» Reading text:
★ ★ ★ ★ ★ ★ ★

6:08 p.m. – It’s been threatening to rain all day so Safari and I decide to check out the Thompson Hotel roof party before it downpours. Neither of us had been to the infamous Thompson roof, fabled to be accessible to hotel guests and a ring of ten new york city members. Luckily I’d RSVPed to someone’s party we knew of but doubted we’d recognize. We teetered up to the roof more than slightly intoxicated and decided to drink more. Not surprisingly, the Thompson roof deck was nothing out of the ordinary and I personally prefer the view from my apartment building’s terrace.

8:35 p.m. – Safari and I head back to my place to drink on my roof. We stop at the Chinese deli on the way to buy several bottles of wine. In the end, we end up drinking some chilled champagne I had stashed away at the bottom of my fridge. Thank God I’m a genius.

9:16 p.m. - My wonderful roommates Tatas who’s been in Africa for the past month finally returns home. We do a power catch up, load into her car, and drive to the Ed Hardy runway show uptown.

10:10 p.m. – I’m officially drunk and while we’re loving the show’s open bar we’re disappointed with the crowd / the fact that the show won’t actually happen until midnight or later. Since I want to have an early night, I illogically decide we should go to Cipriani’s since Sunday night karaoke there starts around eleven. I’m meanwhile forgetting that while the parties at Cipriani’s tend to start earlier the establishment itself is like a black hole in which you literally lose hours of your life without realizing it. We pile into Tatas car and she maneuvers us to West Broadway and Broom where we park right on the street and skip inside.

12:01 a.m. – I’m now officially shit-faced and singing/shrieking karaoke to Fergie’s Glamorous and that stupid song about the “umbrella” with a bunch of coked out models from brunch. Safari and I keep saying will leave “right after this song,” but how can we resist singing to classics like the James Bond theme Golden Eye, Wonder Wall, Brown Eyed Girl, and I’ve Gotta Woman in a slurred drunken stupor? Guiseppe Cipriani himself is in the house with perhaps my favorite model of all time, Armani’s it-girl Mila Jovovich in his arms. It warms my heart that Mila in person is actually not that extraordinary – although I give her major kudos for letting loose and blasting her own rendition of a Kayne West song into the mike.

★ ★ ★ ★ ★ ★ ★

» Dataset excerpt:

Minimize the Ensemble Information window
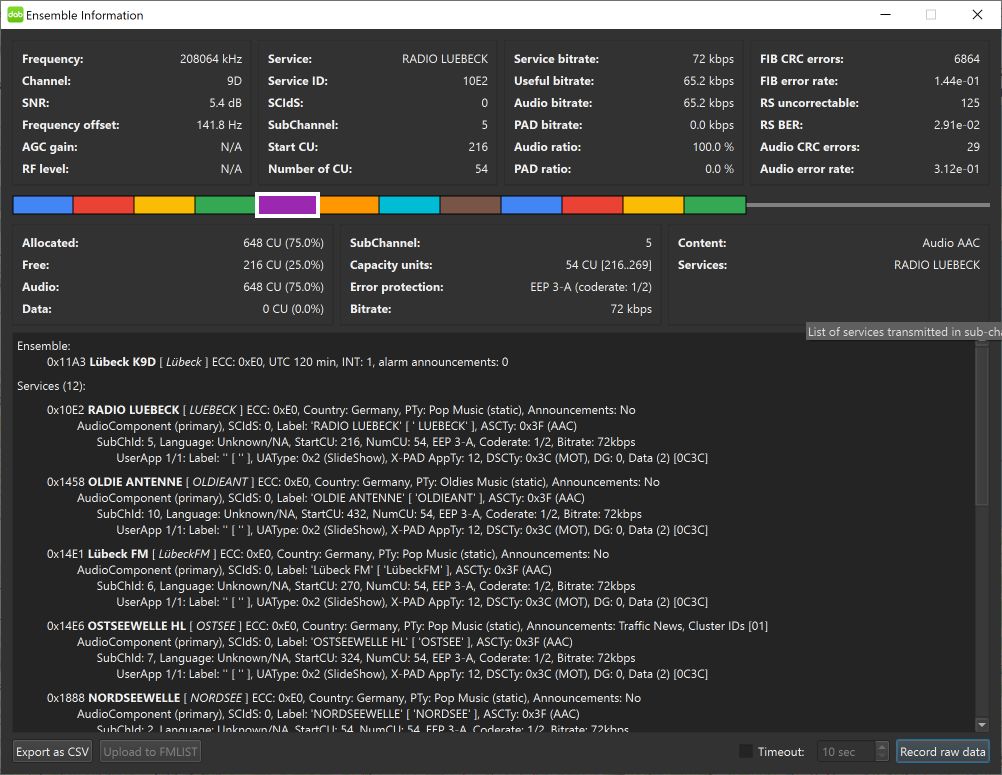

★ ★ ★ ★ ★ ★ ★

» Exercise requirements:
Answer these about the evening diary:
1. Where had Tatas been for the past month?
2. What did Safari and the narrator end up drinking on the narrator's roof?
3. At which intersection did Tatas park near Cipriani's?

» Output of the task:
1. Africa
2. Chilled champagne from the bottom of the narrator's fridge
3. West Broadway and Broom